Instruksi Tertulis — Tuliskan kembali tanpa perubahan bagian dari baris yang memuat "Screen dimensions: 595x473" sampai dengan baris yang memuat "Action: 174,427", termasuk kedua baris tersebut. Gambar tidak perlu disertakan dalam jawaban.

Cuplikan Catatan —

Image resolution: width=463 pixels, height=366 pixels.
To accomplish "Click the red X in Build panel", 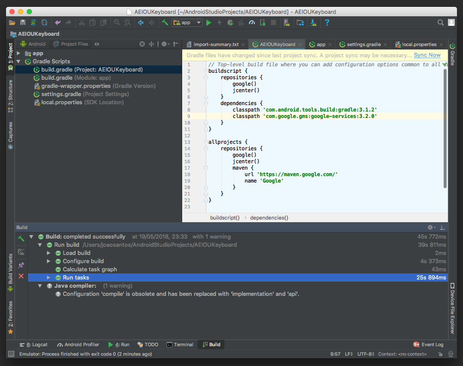I will (21, 276).
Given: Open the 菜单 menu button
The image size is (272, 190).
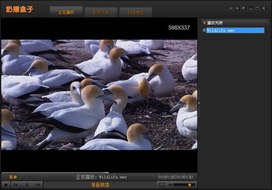Looking at the screenshot, I should click(13, 177).
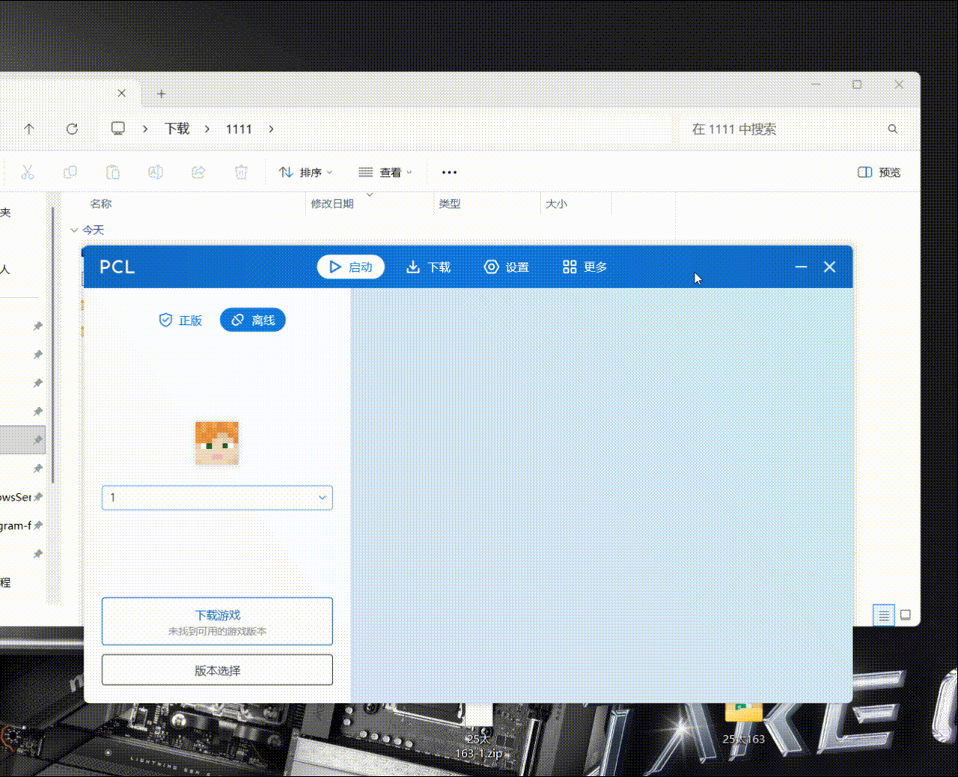The height and width of the screenshot is (777, 958).
Task: Click the Explorer refresh icon
Action: pos(72,129)
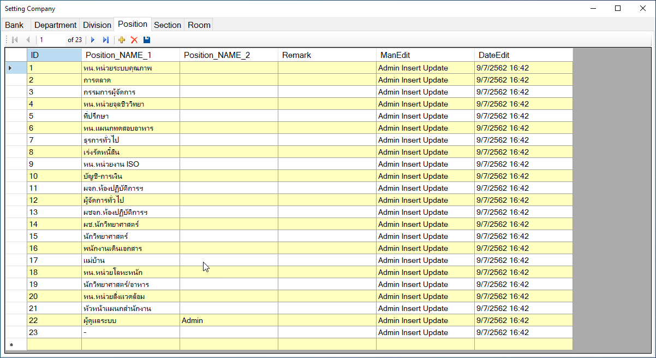Sort by the ID column header
Image resolution: width=656 pixels, height=358 pixels.
click(54, 55)
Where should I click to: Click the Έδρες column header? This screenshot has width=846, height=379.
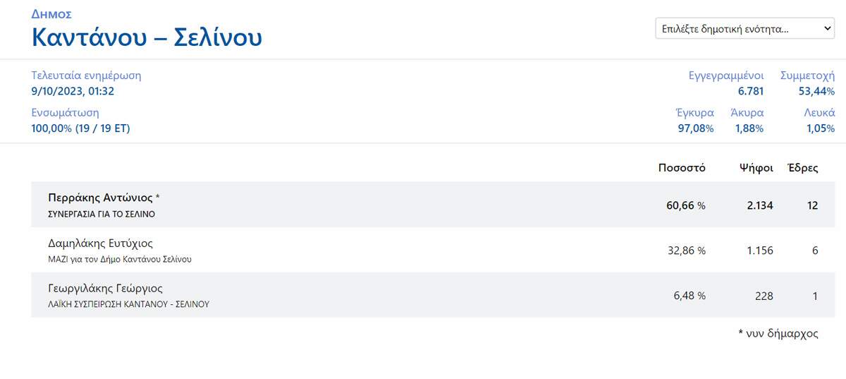click(802, 168)
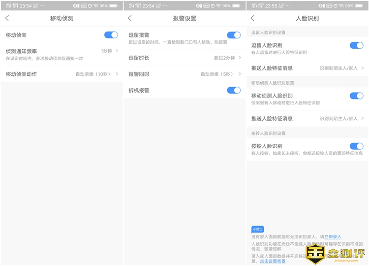Expand 移动侦测动作 自动录像 option

click(x=117, y=74)
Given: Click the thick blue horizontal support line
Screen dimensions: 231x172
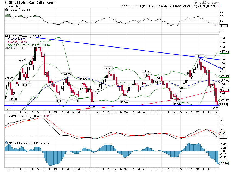Looking at the screenshot, I should [109, 105].
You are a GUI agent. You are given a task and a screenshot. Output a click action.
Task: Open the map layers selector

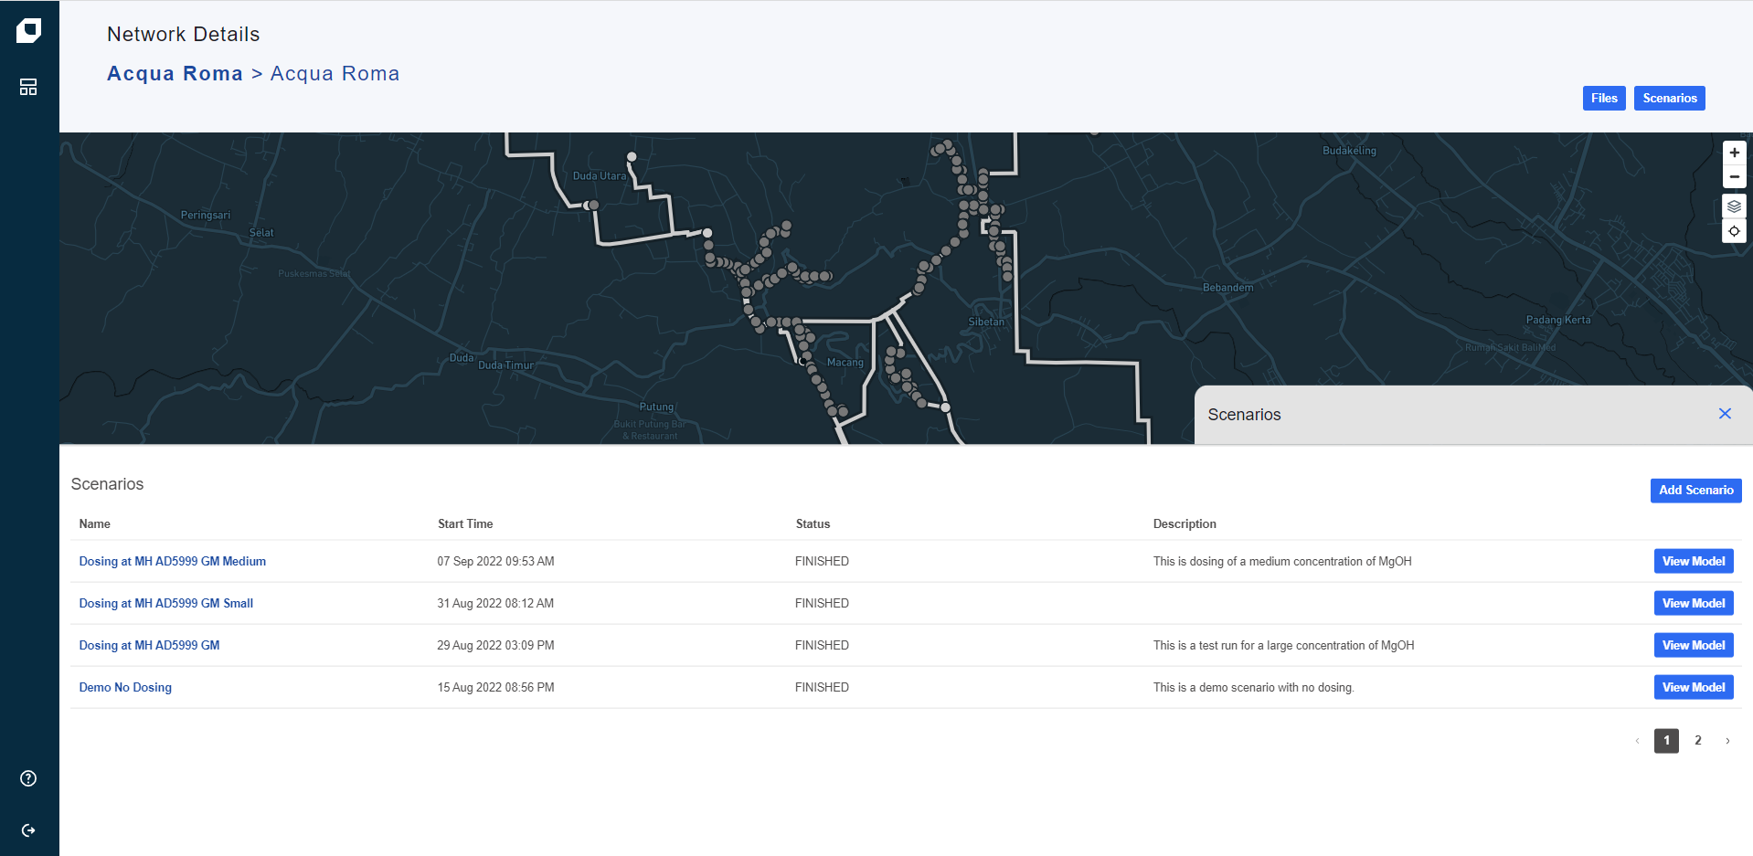1734,206
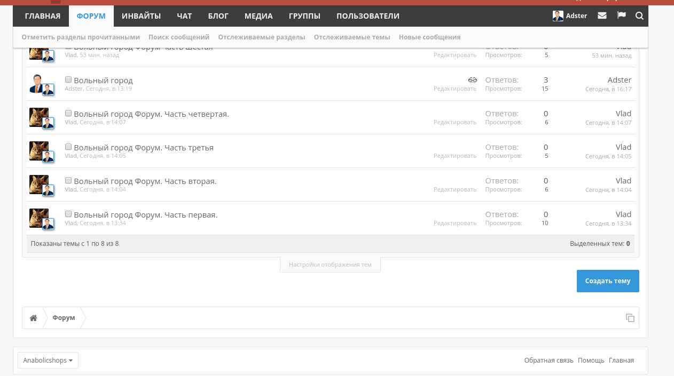
Task: Open thread Вольный город Форум. Часть вторая
Action: tap(145, 181)
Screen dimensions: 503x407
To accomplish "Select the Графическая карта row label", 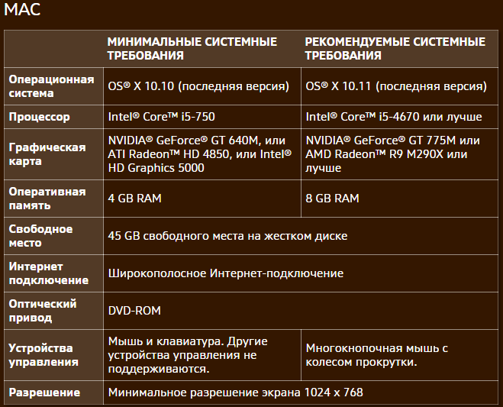I will pyautogui.click(x=47, y=154).
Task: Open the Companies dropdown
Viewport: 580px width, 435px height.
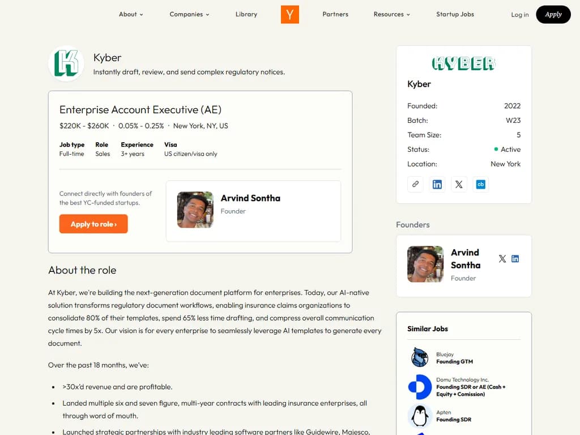Action: point(189,14)
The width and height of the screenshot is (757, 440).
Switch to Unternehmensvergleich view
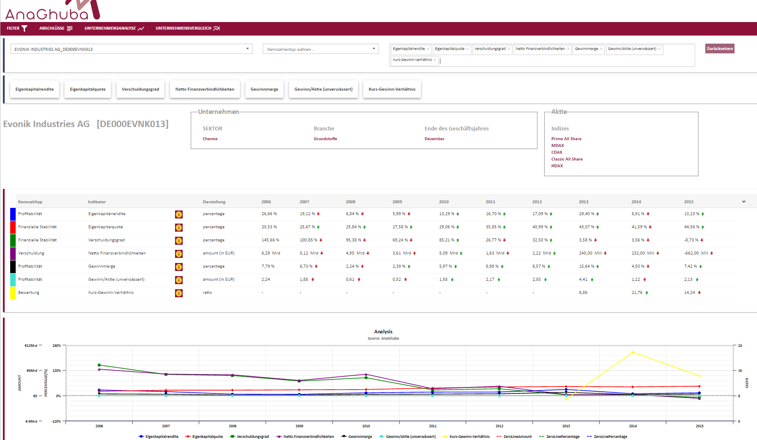coord(187,28)
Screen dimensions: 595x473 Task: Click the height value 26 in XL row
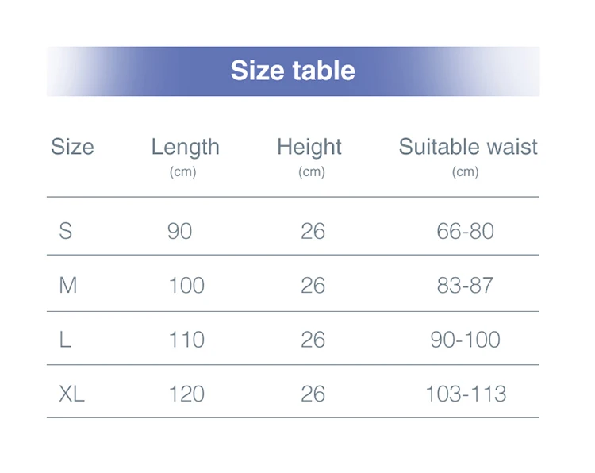pos(313,394)
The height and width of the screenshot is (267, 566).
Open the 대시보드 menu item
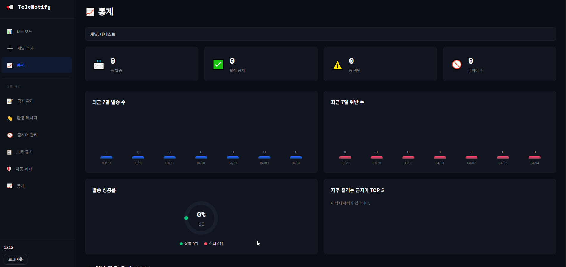[24, 32]
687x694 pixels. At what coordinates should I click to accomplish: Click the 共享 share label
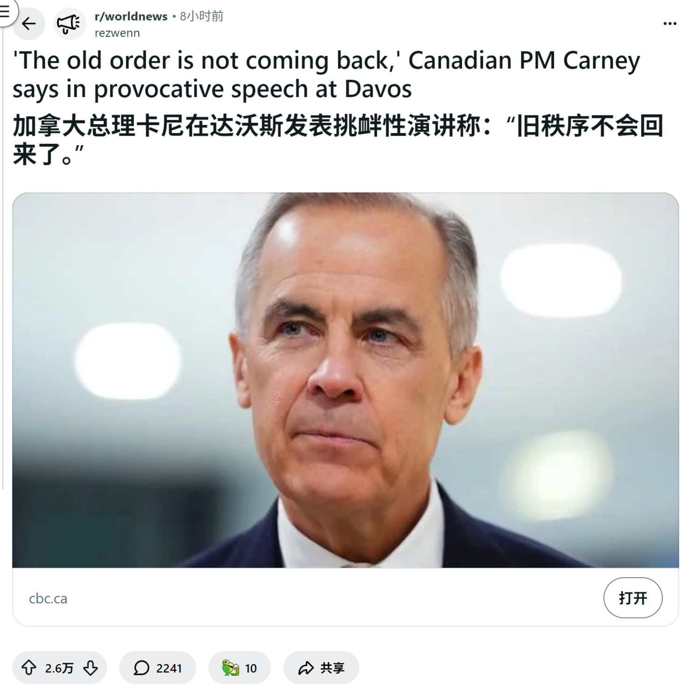click(x=333, y=668)
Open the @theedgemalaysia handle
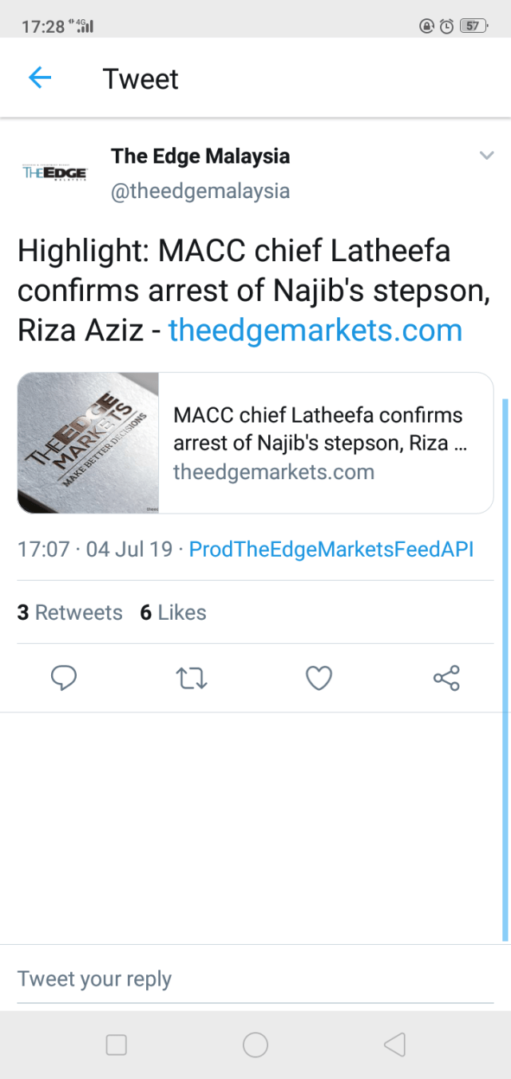The image size is (511, 1079). (200, 192)
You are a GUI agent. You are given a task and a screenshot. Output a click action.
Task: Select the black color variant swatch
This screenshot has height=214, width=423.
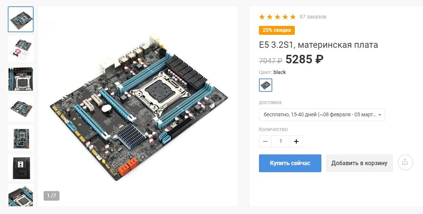point(266,85)
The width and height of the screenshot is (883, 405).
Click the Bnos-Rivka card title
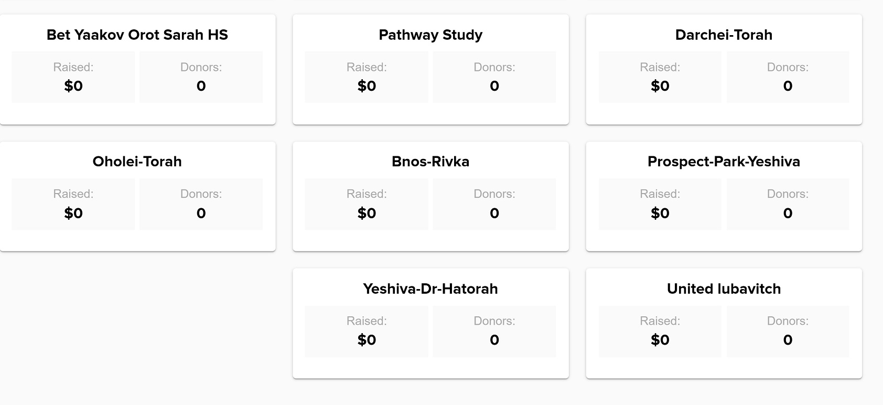pos(430,162)
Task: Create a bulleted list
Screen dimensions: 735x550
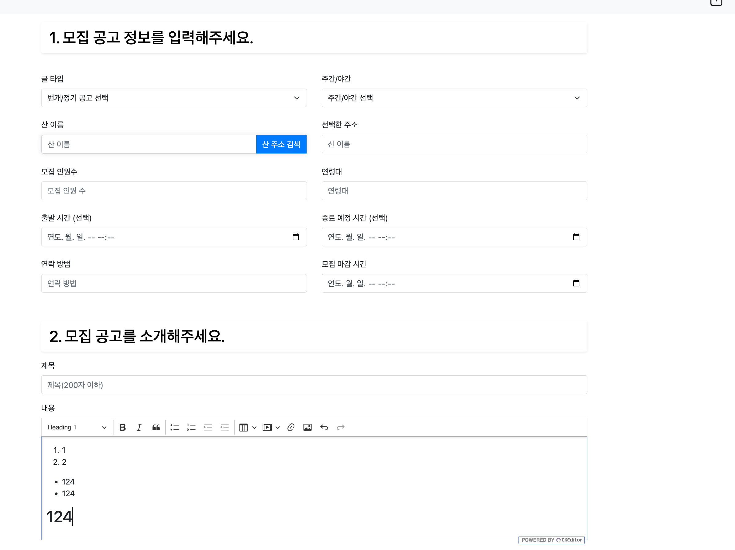Action: 174,427
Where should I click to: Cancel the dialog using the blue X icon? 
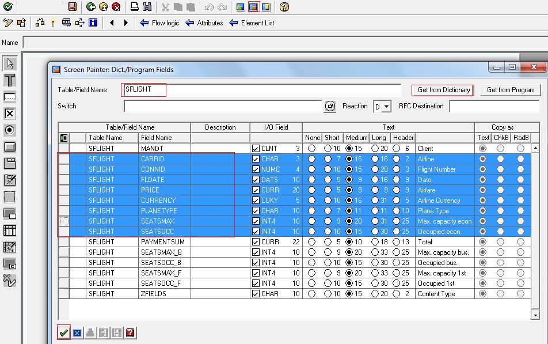click(77, 333)
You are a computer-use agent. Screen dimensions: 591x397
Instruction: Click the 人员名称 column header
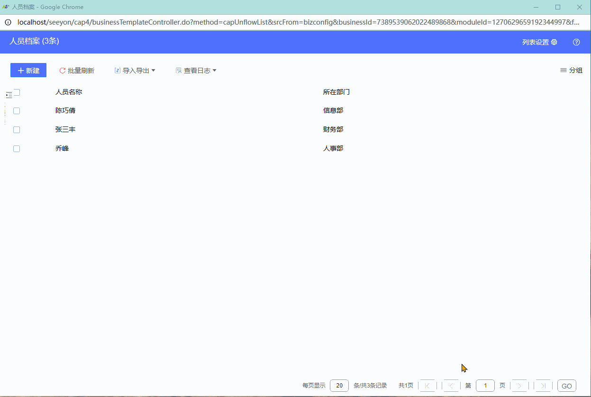[69, 92]
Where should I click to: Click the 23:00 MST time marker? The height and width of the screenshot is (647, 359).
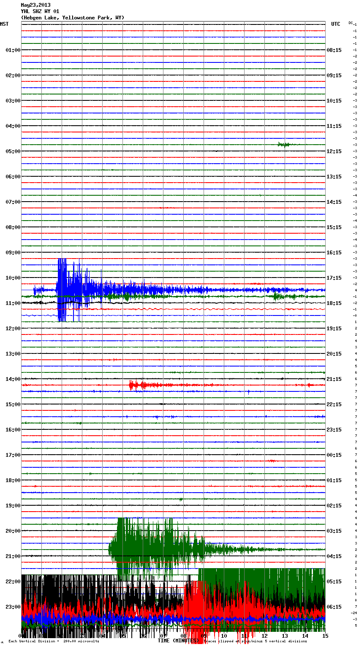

Jawaban Tugas —
Screen dimensions: 595x473 Task: Click the height value 26 in XL row
pos(313,394)
The height and width of the screenshot is (267, 566).
Open the 대시보드 menu item
[24, 32]
687x694 pixels. At what coordinates should I click to accomplish: Click the 共享 share label
click(x=333, y=668)
Open the @theedgemalaysia handle
The image size is (511, 1079). (200, 192)
You are a GUI agent. You are given a task and a screenshot. Output a click action.
Task: Select the black color variant swatch
This screenshot has height=214, width=423.
point(266,85)
The width and height of the screenshot is (883, 405).
Click the Bnos-Rivka card title
pos(430,162)
Task: Create a bulleted list
Screen dimensions: 735x550
Action: 174,427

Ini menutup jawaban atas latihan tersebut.